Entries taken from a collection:
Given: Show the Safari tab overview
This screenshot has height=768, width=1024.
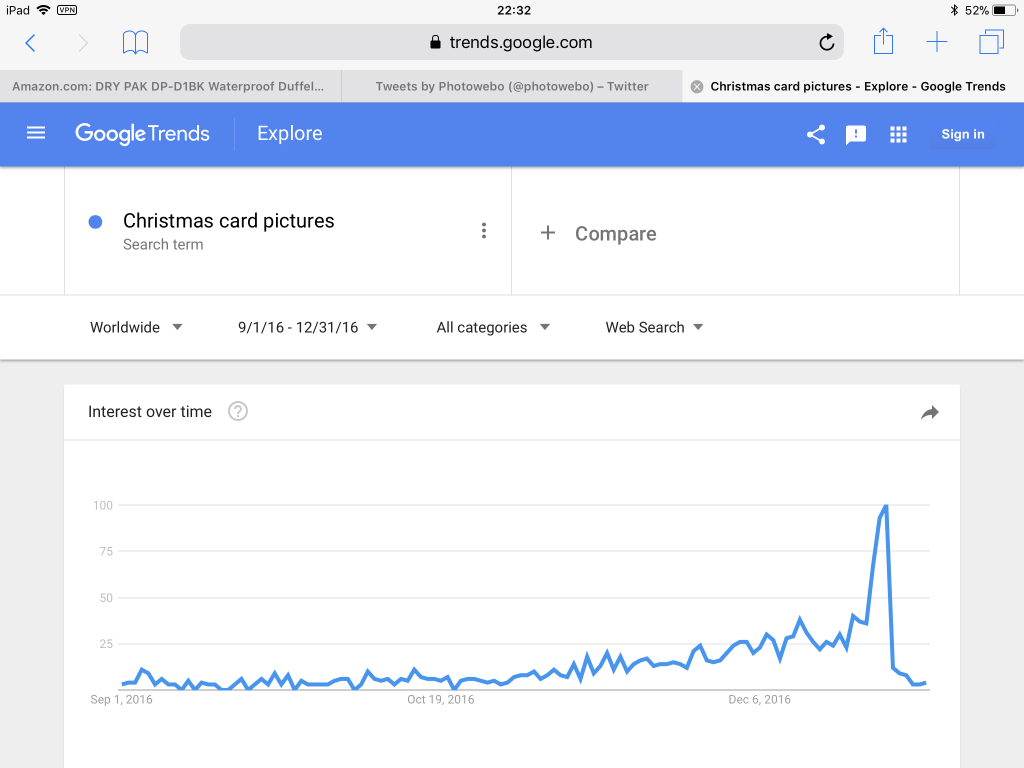Looking at the screenshot, I should [x=991, y=42].
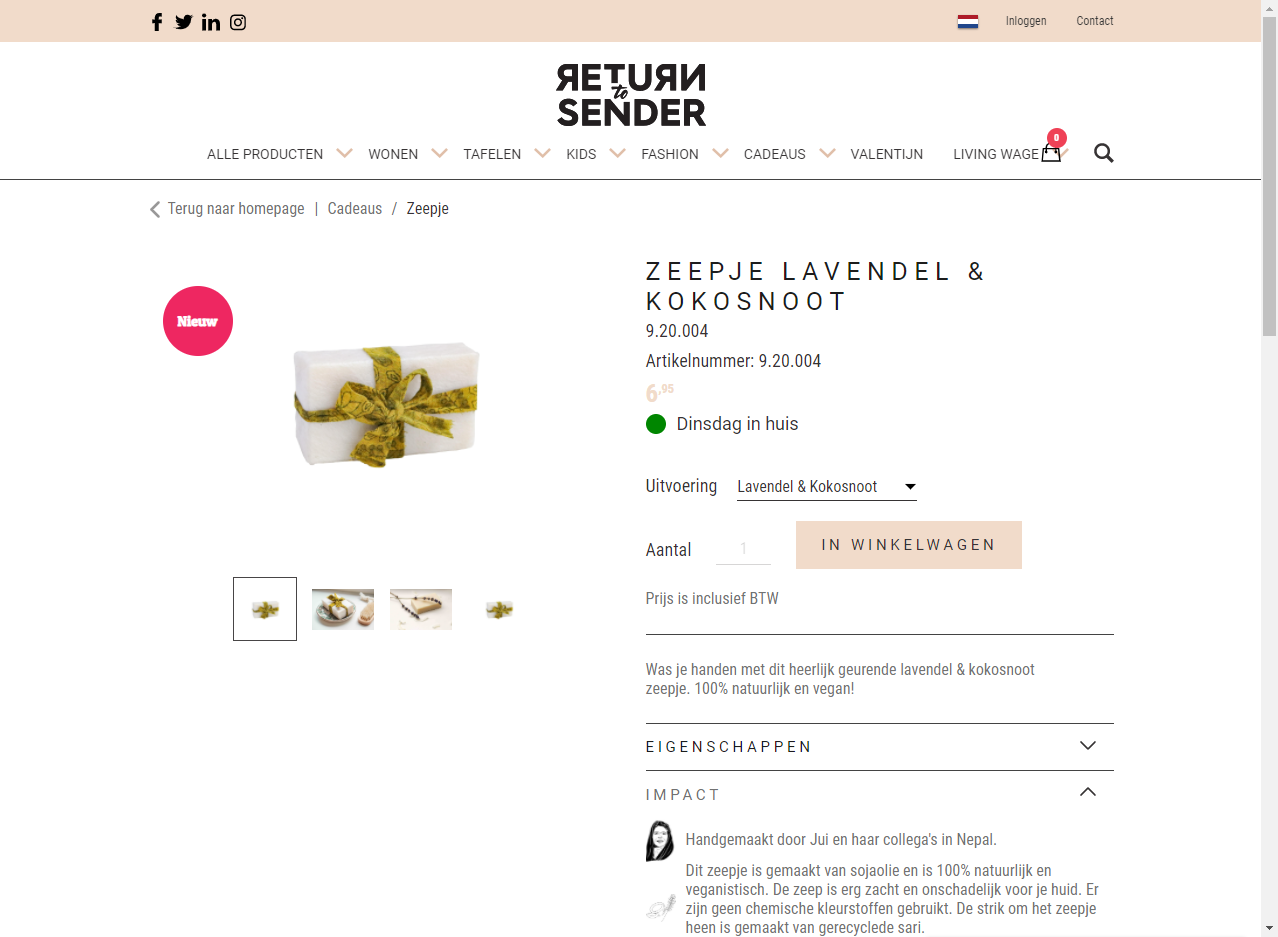Open the Wonen menu item

[x=393, y=154]
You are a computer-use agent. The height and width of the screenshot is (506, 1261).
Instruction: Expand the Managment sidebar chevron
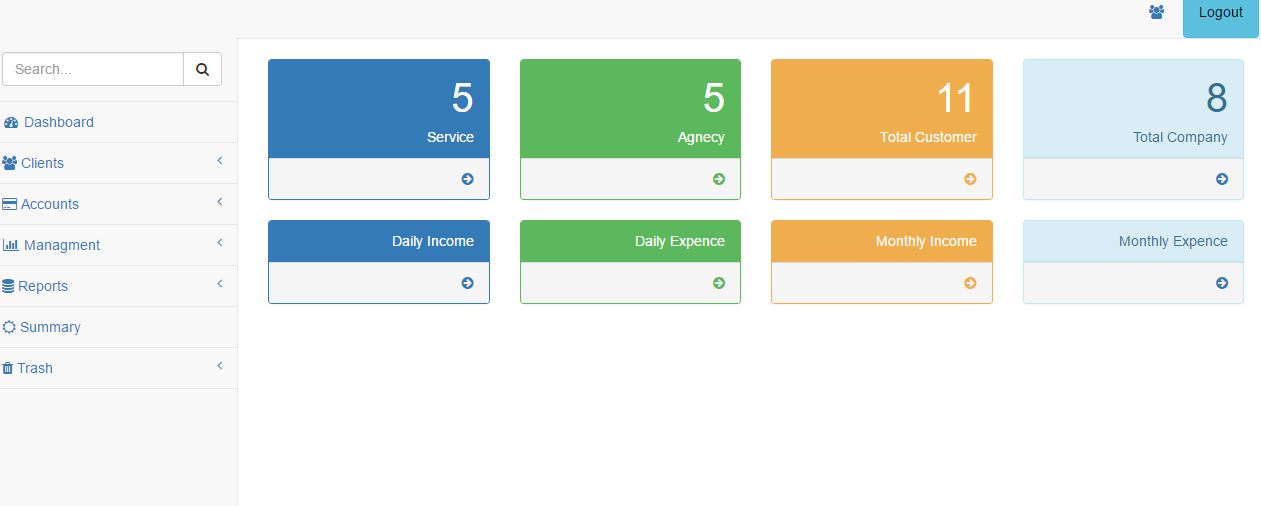pyautogui.click(x=220, y=243)
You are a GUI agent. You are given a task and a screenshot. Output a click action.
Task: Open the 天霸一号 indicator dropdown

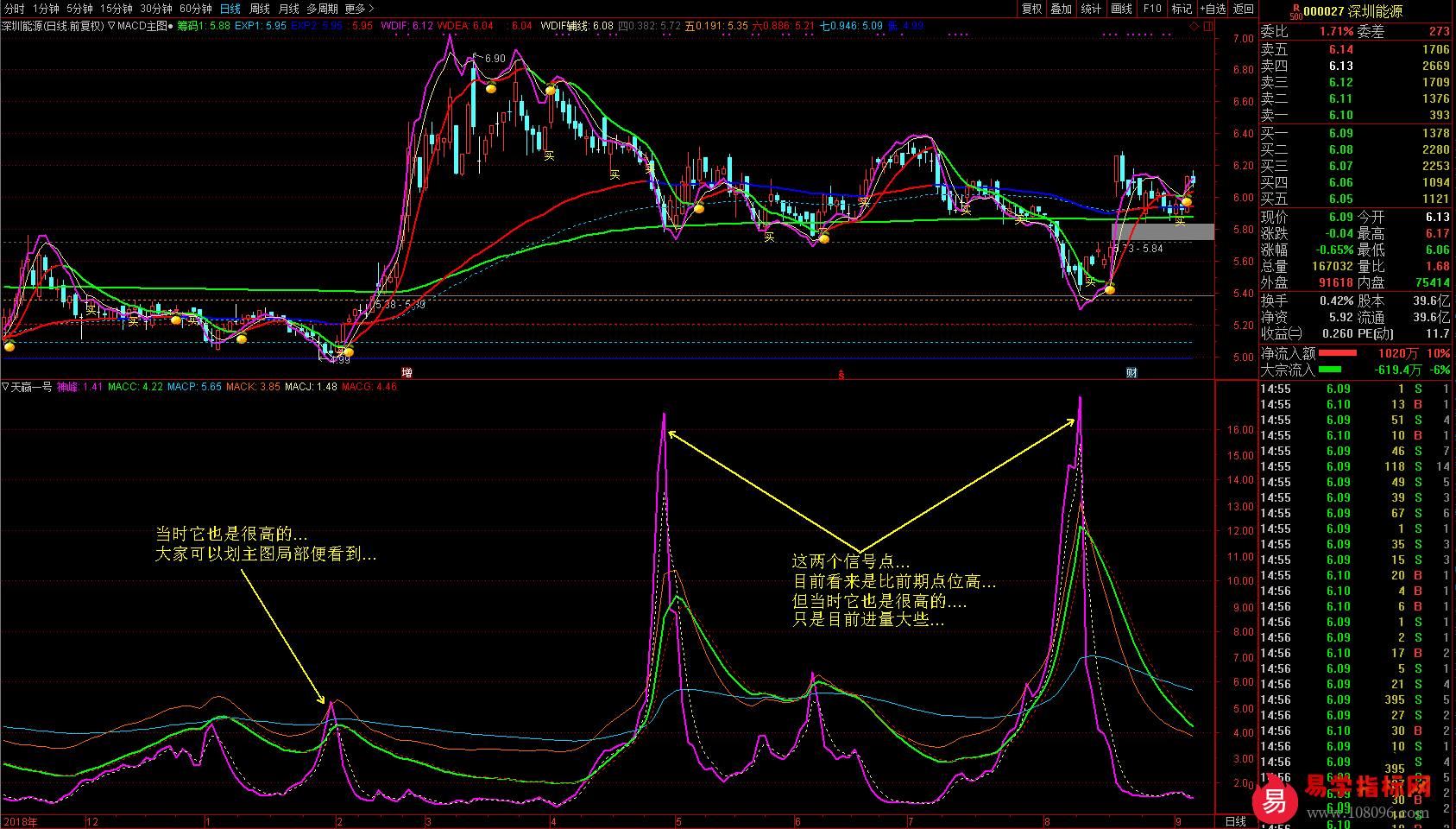tap(5, 387)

§ **How to complete this task**: Apart from the images, the entries above must be returned without alteration.

§ **Task response**:
Given: Show the Safari tab overview
This screenshot has height=768, width=1024.
Looking at the screenshot, I should [x=991, y=42].
Open the Wonen menu item

[x=393, y=154]
You are a computer-use agent. The height and width of the screenshot is (506, 1261).
Instruction: Expand the Managment sidebar chevron
pyautogui.click(x=220, y=243)
You are a GUI agent. You are given a task and a screenshot. Output a click action.
Task: Open the 天霸一号 indicator dropdown

tap(5, 387)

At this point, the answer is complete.